- Tasks
**a.** Answer these questions from the land-in-lieu financing guide:
(i) What does the lender treat as the borrower's financial stake in the deal?
(ii) Through what kinds of lenders and retailers is this structure most common?
(iii) Why do VA and USDA programs not typically use a land-in-lieu structure?
**b.** Please transcribe the part of the land-in-lieu financing guide that opens with the words containing "What Is Land-in-Lieu" and closes with "of the loan.", keeping every word and mark as it stands.
**c.** Name every specific hazard that the land-in-lieu financing guide says every buyer should understand before signing.

- Source

————

If you own a piece of land and want to purchase a manufactured home but haven’t saved a large cash down payment, land-in-lieu financing may solve both problems at once. This option lets you substitute the equity in your land for the cash a lender would otherwise require — and when the numbers align, qualified buyers can move into a new home with little to nothing out of pocket.
But “little to nothing” is not the same as “without risk.” This guide explains exactly how the process works, what lenders evaluate during underwriting, which documents you’ll need at every stage, and the specific hazards — tax liens, appraisal shortfalls, and combined foreclosure exposure — that every buyer should understand before signing.
What Is Land-in-Lieu Financing?
Land-in-lieu financing is a loan structure in which a borrower pledges owned land as collateral instead of making a traditional cash down payment on a manufactured home. Rather than writing a check at closing, you invest the equity in your property. The lender treats the land’s appraised value as your financial stake in the deal.
This structure is most common through specialty lenders and retailers who focus on manufactured housing. It works differently from conventional mortgage programs because the lender’s lien secures both the real property and the manufactured home together — a combined collateral package that protects the lender’s interest for the life of the loan.
Not every loan program offers land-in-lieu terms. FHA Title II loans, certain conventional loan products through Fannie Mae, and portfolio lenders who specialize in manufactured housing are your most likely options. VA and USDA programs do not typically use a land-in-lieu structure because they already offer zero-down-payment financing for qualified borrowers.

————

- Raw data
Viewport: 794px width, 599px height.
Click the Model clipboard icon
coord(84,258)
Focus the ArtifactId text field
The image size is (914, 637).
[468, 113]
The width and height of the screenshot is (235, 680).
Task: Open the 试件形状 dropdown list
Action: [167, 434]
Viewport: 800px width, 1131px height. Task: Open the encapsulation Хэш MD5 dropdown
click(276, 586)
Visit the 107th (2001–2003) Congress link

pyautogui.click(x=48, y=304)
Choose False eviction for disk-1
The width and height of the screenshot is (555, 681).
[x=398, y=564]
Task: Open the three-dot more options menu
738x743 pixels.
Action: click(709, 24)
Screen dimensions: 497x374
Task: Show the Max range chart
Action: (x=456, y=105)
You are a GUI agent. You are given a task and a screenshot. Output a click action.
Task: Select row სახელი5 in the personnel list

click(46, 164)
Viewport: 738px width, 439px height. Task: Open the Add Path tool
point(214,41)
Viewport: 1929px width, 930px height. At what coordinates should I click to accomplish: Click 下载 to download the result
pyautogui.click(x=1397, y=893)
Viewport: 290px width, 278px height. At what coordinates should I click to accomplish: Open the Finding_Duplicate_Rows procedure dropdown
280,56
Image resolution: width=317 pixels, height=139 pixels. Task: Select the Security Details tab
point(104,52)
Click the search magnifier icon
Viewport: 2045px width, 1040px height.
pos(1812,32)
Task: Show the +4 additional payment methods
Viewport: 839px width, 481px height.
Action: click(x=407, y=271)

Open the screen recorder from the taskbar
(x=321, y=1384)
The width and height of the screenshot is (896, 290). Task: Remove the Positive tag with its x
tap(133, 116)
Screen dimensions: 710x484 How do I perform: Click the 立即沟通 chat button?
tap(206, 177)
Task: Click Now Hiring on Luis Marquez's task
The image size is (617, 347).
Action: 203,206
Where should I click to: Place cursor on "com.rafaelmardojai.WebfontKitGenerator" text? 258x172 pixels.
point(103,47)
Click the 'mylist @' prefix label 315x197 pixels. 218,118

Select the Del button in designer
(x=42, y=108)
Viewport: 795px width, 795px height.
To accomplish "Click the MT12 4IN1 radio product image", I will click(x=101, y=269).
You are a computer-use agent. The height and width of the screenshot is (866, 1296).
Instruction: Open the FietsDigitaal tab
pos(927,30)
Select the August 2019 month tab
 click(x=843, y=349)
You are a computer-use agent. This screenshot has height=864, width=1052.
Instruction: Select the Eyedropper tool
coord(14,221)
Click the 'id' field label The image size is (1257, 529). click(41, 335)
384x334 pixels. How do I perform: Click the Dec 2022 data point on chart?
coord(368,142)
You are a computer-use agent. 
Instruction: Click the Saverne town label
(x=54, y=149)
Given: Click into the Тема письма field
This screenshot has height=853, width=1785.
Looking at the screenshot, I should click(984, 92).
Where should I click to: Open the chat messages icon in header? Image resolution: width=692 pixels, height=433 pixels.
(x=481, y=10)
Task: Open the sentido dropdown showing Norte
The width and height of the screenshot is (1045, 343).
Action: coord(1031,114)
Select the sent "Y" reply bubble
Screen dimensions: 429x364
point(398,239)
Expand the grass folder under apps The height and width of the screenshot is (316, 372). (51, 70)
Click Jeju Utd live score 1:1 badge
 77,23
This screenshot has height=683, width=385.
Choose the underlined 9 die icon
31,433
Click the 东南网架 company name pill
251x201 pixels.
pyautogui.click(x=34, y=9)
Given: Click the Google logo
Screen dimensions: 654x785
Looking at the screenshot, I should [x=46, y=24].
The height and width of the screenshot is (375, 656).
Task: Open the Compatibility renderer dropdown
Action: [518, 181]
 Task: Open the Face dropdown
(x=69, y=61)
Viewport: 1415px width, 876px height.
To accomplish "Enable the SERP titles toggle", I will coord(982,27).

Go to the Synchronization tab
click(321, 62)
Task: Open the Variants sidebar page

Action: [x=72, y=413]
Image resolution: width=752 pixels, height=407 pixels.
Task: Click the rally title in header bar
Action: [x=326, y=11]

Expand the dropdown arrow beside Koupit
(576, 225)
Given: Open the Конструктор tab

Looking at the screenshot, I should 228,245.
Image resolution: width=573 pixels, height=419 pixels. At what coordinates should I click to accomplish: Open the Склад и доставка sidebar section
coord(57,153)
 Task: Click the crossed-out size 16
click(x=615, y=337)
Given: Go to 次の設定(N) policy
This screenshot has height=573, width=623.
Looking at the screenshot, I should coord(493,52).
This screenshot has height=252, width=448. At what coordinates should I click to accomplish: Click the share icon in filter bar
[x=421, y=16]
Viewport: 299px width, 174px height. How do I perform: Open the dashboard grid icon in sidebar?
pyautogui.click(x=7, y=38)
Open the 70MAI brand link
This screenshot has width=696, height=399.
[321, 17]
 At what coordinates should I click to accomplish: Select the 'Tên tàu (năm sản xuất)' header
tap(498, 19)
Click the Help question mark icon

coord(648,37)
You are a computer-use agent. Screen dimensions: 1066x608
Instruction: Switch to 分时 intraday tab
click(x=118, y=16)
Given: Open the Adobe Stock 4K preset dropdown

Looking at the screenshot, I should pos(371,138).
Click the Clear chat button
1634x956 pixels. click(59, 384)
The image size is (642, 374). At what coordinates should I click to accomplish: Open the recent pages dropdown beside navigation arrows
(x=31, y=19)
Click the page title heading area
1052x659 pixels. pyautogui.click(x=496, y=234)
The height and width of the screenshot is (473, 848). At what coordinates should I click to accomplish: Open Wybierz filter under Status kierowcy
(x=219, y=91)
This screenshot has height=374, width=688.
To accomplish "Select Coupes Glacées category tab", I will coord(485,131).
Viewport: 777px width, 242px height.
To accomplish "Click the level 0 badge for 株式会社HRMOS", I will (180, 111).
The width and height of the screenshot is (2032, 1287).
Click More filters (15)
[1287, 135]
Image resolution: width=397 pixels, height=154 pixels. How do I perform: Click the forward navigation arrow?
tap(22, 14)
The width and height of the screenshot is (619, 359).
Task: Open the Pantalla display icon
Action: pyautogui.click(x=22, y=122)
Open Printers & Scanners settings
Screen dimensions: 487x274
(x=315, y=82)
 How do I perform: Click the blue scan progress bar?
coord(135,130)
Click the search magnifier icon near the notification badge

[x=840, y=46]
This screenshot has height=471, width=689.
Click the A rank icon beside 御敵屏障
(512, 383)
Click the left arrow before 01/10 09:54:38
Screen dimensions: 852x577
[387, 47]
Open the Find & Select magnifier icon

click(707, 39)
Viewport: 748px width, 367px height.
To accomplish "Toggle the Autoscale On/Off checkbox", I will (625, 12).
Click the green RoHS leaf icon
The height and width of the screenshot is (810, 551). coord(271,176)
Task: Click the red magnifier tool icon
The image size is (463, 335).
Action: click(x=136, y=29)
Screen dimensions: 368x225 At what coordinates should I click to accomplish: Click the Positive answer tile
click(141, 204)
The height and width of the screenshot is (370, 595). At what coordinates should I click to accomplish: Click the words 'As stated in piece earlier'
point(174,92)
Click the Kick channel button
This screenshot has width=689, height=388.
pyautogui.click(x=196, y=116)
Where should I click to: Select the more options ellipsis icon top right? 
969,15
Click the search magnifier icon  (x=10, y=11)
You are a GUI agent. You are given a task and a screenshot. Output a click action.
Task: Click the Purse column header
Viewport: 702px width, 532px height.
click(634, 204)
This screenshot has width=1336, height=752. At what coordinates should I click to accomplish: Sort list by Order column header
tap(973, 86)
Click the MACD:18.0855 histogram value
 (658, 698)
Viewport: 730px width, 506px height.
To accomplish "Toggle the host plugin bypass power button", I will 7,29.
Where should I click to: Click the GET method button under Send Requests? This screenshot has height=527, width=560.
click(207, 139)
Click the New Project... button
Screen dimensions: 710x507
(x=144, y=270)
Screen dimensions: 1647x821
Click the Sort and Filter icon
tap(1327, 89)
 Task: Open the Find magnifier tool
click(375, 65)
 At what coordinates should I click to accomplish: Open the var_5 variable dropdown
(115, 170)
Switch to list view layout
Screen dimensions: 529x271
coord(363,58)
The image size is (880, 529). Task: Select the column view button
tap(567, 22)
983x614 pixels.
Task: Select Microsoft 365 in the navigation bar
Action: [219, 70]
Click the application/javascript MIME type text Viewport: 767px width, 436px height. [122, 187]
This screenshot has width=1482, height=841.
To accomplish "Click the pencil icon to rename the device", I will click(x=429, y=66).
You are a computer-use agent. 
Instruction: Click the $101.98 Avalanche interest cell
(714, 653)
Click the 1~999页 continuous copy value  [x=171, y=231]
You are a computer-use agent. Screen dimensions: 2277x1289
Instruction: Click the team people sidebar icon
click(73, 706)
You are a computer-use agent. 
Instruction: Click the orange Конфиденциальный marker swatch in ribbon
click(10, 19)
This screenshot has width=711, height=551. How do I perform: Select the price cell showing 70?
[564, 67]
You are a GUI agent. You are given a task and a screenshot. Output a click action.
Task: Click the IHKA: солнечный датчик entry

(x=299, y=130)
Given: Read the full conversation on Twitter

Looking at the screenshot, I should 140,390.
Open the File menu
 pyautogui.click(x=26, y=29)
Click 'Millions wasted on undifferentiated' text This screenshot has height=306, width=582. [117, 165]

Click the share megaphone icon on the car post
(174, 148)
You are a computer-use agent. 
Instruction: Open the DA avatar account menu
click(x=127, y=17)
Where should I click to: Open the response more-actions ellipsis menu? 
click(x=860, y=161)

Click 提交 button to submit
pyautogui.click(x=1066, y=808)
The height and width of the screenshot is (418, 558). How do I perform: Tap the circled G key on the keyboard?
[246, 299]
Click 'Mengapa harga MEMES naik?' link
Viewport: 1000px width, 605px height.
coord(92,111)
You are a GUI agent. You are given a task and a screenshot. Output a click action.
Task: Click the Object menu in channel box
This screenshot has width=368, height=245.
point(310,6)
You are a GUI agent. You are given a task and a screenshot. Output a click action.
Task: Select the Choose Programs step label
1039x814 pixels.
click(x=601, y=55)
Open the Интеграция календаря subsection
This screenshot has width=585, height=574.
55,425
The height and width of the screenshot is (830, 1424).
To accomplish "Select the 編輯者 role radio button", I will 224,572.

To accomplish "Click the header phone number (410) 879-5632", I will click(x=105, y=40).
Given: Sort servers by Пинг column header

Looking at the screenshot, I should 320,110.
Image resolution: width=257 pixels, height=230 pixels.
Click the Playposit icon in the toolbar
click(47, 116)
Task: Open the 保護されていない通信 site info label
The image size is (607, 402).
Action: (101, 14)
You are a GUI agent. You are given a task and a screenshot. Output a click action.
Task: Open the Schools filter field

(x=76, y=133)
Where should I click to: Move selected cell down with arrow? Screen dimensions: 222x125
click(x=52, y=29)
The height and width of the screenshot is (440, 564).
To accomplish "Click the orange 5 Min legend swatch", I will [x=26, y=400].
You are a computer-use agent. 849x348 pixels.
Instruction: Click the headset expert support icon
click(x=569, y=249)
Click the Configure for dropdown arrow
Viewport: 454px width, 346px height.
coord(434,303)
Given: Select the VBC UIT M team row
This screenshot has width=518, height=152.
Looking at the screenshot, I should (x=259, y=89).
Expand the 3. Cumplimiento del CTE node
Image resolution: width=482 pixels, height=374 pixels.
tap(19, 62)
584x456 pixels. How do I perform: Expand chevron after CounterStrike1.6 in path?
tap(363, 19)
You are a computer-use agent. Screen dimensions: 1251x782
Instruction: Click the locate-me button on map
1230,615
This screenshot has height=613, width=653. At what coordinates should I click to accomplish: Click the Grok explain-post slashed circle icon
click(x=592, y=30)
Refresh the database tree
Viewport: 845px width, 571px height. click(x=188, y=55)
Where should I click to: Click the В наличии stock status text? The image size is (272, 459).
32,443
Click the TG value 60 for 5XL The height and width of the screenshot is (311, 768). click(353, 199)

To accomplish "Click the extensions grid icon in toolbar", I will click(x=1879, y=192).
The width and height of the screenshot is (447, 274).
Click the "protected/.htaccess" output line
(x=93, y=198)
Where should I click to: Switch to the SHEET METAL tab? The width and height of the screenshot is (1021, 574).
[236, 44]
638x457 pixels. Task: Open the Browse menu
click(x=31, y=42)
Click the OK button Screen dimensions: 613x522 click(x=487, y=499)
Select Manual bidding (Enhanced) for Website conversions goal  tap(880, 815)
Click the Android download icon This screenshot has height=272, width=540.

————

- Answers below
**a.**
(i) The land's appraised value.
(ii) Specialty lenders and retailers who focus on manufactured housing.
(iii) They already offer zero-down-payment financing for qualified borrowers.

**b.**
What Is Land-in-Lieu Financing?
Land-in-lieu financing is a loan structure in which a borrower pledges owned land as collateral instead of making a traditional cash down payment on a manufactured home. Rather than writing a check at closing, you invest the equity in your property. The lender treats the land’s appraised value as your financial stake in the deal.
This structure is most common through specialty lenders and retailers who focus on manufactured housing. It works differently from conventional mortgage programs because the lender’s lien secures both the real property and the manufactured home together — a combined collateral package that protects the lender’s interest for the life of the loan.

**c.** Tax liens, appraisal shortfalls, and combined foreclosure exposure.